__EXCERPTED DATA__:
----

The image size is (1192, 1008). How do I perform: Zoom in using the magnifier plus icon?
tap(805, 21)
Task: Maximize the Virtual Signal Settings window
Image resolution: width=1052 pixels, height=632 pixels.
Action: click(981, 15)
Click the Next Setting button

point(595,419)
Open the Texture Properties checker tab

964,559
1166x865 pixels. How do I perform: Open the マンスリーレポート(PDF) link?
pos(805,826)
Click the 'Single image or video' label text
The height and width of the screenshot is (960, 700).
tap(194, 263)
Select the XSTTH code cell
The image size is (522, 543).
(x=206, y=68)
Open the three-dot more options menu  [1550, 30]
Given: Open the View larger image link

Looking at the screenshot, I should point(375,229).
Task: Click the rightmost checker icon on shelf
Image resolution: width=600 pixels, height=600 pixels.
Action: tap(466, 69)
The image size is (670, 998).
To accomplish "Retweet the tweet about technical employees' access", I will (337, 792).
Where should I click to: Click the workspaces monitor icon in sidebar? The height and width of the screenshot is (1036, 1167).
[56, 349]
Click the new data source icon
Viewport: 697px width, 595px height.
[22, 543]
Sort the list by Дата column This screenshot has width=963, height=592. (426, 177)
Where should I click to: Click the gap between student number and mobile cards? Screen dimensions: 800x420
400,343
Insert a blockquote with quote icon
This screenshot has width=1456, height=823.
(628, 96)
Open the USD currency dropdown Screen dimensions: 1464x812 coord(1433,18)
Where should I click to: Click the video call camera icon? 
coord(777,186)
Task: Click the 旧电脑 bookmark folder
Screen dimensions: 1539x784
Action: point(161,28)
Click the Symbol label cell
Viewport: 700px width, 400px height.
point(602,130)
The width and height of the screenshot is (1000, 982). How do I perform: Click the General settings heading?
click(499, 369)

----

__REQUIRED WORK__:
Can you retype the items starting with the line containing "Where should I click to: Click the video" and going on through the last line of the items?

__THE ANSWER__:
Where should I click to: Click the video call camera icon? 
coord(777,186)
Task: Click the 旧电脑 bookmark folder
Screen dimensions: 1539x784
Action: point(161,28)
Click the Symbol label cell
Viewport: 700px width, 400px height.
point(602,130)
The width and height of the screenshot is (1000, 982). How do I perform: Click the General settings heading?
click(499, 369)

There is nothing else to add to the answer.